** Opening INFORMATION SUPPLIED block **
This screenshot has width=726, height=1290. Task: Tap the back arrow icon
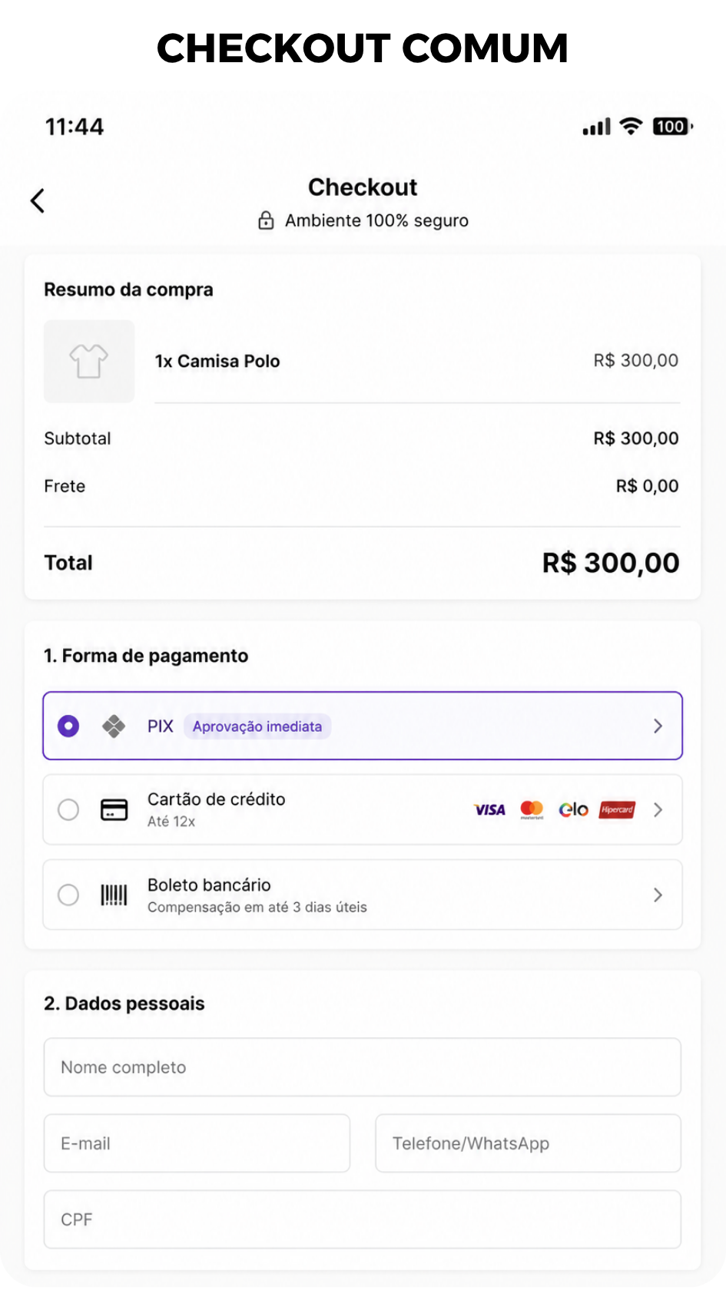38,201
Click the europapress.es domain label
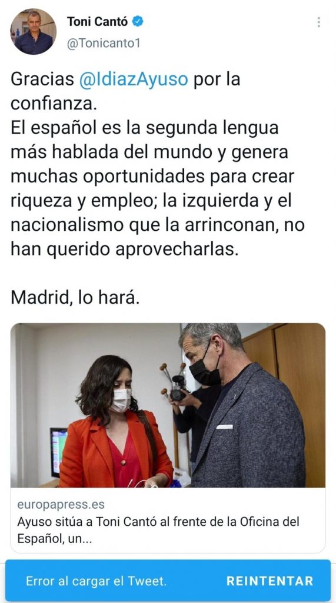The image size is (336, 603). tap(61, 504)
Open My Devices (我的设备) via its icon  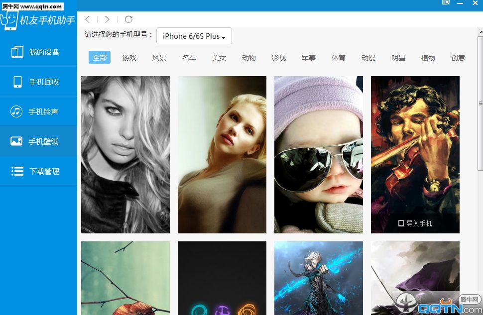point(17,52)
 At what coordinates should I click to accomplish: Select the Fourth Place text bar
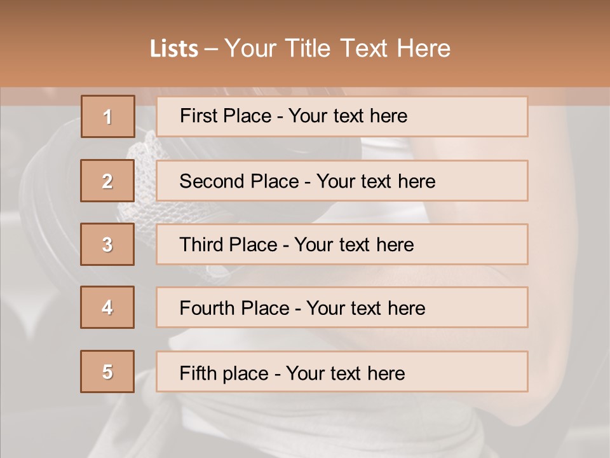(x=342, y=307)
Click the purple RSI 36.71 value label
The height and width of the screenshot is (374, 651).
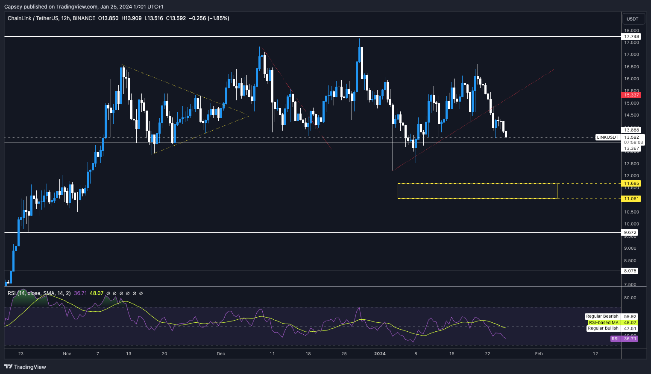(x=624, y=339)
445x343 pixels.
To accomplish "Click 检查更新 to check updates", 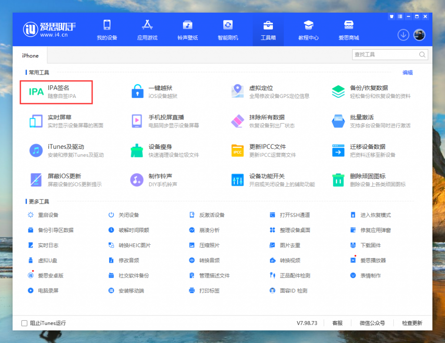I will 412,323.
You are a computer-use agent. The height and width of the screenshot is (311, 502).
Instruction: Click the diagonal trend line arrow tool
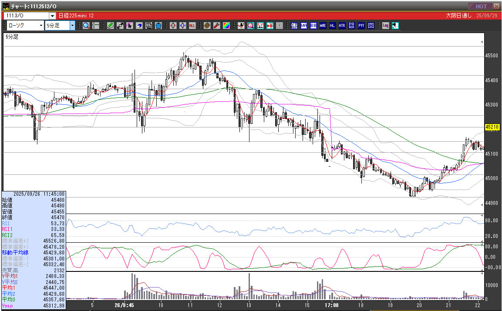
** Closing INFORMATION SUPPLIED block **
** Opening INFORMATION SUPPLIED block **
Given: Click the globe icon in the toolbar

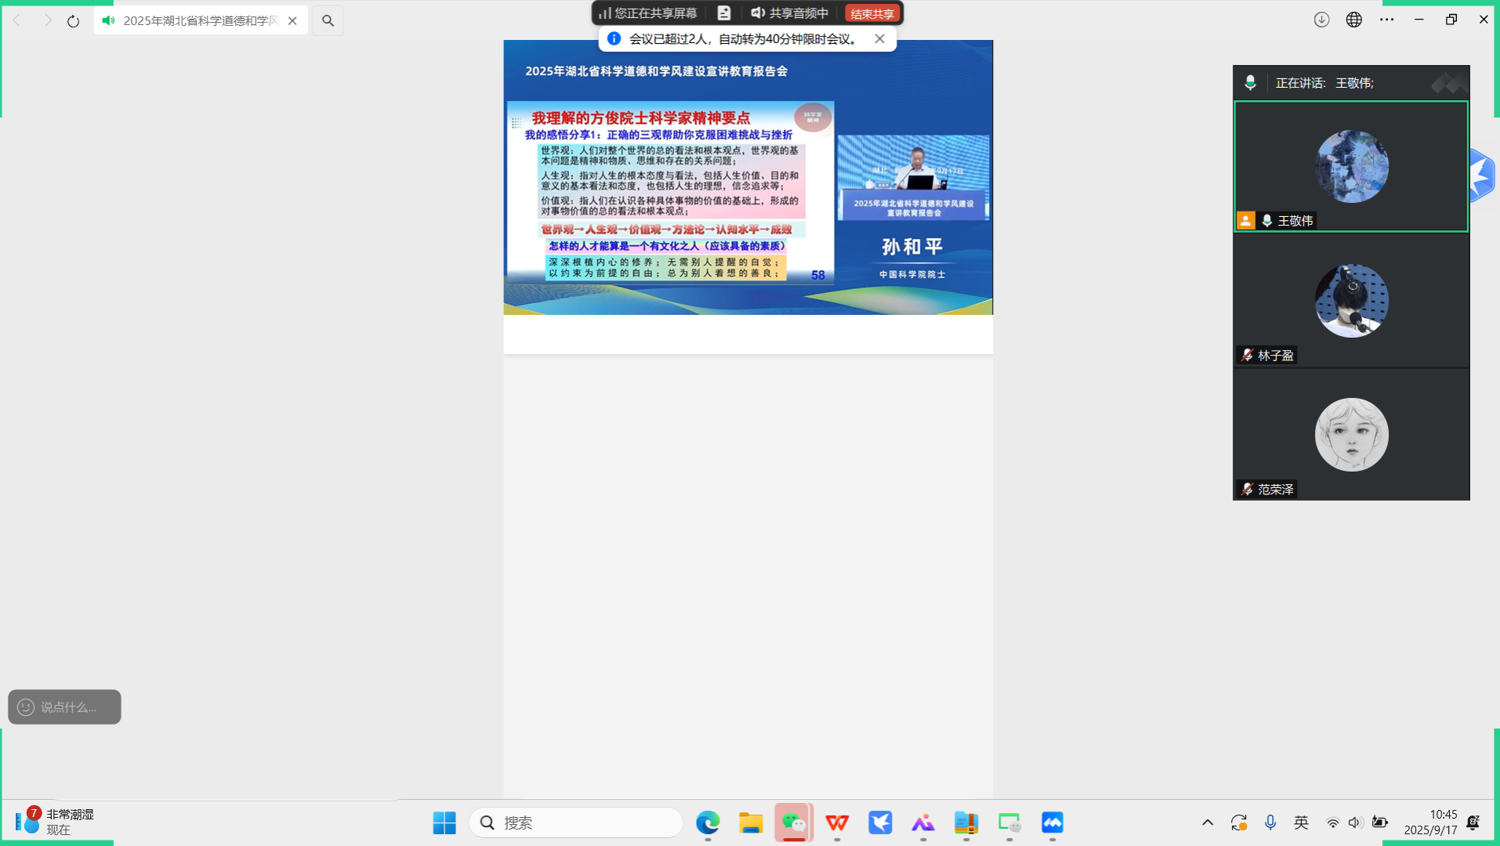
** Closing INFORMATION SUPPLIED block **
- **PROBLEM TO SOLVE**: Every line above from the line with "You are a computer-use" to the line with "Instruction: Click the" is wanted, ends included; write them out exactly and add no other line.

- **WRITTEN RESPONSE**:
You are a computer-use agent. The height and width of the screenshot is (311, 502).
Instruction: Click the diagonal trend line arrow tool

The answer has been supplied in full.